[[ Given records, beginning ]]
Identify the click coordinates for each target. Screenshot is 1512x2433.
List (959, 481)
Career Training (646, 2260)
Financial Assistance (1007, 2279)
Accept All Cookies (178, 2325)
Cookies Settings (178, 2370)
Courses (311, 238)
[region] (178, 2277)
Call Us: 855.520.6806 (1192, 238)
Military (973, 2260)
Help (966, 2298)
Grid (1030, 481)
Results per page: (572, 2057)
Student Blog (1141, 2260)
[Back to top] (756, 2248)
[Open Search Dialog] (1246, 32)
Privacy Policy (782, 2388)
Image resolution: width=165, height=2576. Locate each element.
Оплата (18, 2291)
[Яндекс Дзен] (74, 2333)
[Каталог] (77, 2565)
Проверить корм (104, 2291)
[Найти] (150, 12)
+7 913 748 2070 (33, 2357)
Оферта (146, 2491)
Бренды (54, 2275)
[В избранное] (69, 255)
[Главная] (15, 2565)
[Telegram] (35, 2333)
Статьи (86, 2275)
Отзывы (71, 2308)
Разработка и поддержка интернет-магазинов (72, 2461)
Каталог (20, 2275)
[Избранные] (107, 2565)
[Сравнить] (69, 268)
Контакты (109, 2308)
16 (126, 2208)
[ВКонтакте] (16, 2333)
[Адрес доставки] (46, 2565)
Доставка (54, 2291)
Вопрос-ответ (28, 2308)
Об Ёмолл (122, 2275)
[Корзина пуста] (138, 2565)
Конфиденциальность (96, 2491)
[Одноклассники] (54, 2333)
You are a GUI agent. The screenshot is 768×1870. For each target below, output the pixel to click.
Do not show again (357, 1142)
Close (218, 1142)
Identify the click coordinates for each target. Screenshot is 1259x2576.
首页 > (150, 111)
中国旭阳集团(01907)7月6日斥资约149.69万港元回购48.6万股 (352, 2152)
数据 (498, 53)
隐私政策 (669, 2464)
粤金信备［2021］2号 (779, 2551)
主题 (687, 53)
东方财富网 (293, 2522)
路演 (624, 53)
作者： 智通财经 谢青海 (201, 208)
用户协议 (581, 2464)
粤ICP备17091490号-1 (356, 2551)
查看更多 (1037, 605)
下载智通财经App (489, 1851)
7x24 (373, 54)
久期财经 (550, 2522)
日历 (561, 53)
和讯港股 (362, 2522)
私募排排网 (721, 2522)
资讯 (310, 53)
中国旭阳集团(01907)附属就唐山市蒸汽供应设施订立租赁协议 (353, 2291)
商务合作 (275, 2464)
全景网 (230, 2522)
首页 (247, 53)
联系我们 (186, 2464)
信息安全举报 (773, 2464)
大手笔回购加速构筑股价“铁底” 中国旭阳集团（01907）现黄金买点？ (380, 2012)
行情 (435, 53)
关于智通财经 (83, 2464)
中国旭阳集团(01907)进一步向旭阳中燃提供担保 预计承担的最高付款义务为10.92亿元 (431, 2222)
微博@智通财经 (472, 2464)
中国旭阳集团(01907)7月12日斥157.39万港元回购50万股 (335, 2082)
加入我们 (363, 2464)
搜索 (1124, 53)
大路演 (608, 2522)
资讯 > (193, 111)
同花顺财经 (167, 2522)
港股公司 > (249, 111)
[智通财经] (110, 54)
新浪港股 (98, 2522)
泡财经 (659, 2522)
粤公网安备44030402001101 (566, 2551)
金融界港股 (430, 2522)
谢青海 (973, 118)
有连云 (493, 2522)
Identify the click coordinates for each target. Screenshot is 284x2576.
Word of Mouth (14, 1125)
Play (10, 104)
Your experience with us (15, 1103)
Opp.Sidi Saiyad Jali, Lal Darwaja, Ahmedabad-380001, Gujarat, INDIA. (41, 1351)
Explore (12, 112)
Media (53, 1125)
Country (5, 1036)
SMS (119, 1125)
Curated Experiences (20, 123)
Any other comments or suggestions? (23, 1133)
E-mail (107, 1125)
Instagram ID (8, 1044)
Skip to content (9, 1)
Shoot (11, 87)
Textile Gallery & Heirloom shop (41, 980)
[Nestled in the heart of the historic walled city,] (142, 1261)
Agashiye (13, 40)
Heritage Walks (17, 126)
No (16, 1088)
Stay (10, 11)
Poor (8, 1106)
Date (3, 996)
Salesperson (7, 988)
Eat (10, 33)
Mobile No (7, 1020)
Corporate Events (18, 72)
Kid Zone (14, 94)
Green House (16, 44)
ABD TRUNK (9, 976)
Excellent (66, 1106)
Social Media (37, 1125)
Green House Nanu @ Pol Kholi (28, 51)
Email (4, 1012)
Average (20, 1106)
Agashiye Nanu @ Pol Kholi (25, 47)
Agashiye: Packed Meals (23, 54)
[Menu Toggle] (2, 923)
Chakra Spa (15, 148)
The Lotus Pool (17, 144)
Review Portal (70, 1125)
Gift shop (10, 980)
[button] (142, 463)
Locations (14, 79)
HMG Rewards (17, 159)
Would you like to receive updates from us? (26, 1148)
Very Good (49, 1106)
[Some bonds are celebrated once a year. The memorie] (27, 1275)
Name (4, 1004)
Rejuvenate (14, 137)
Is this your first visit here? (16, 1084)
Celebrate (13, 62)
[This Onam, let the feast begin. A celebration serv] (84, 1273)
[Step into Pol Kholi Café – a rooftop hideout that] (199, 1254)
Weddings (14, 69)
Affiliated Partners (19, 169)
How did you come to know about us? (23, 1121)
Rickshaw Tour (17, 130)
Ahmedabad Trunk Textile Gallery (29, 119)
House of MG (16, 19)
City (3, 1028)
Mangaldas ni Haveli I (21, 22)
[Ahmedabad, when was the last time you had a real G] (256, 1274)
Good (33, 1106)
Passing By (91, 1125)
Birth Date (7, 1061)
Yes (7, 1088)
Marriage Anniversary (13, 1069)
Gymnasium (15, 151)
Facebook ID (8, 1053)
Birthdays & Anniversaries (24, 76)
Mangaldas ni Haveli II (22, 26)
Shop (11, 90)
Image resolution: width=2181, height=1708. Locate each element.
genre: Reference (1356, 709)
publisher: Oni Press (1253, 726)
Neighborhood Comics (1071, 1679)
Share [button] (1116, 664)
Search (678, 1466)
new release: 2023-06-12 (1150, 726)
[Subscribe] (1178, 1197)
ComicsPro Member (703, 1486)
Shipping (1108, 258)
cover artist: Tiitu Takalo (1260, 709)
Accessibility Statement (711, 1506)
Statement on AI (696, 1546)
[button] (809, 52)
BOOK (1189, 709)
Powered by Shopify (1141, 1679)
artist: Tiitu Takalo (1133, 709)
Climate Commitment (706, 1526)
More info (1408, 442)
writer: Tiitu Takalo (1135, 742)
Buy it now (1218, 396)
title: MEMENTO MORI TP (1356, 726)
[[ Given records, end ]]
- What you should do
What you return must be an exact retyping of the lines above starting at the line with "Rickshaw Tour (17, 130)" and ending at the line with "Shop (11, 90)", and nothing besides.

- Reply to the exercise
Rickshaw Tour (17, 130)
Ahmedabad Trunk Textile Gallery (29, 119)
House of MG (16, 19)
City (3, 1028)
Mangaldas ni Haveli I (21, 22)
[Ahmedabad, when was the last time you had a real G] (256, 1274)
Good (33, 1106)
Passing By (91, 1125)
Birth Date (7, 1061)
Yes (7, 1088)
Marriage Anniversary (13, 1069)
Gymnasium (15, 151)
Facebook ID (8, 1053)
Birthdays & Anniversaries (24, 76)
Mangaldas ni Haveli II (22, 26)
Shop (11, 90)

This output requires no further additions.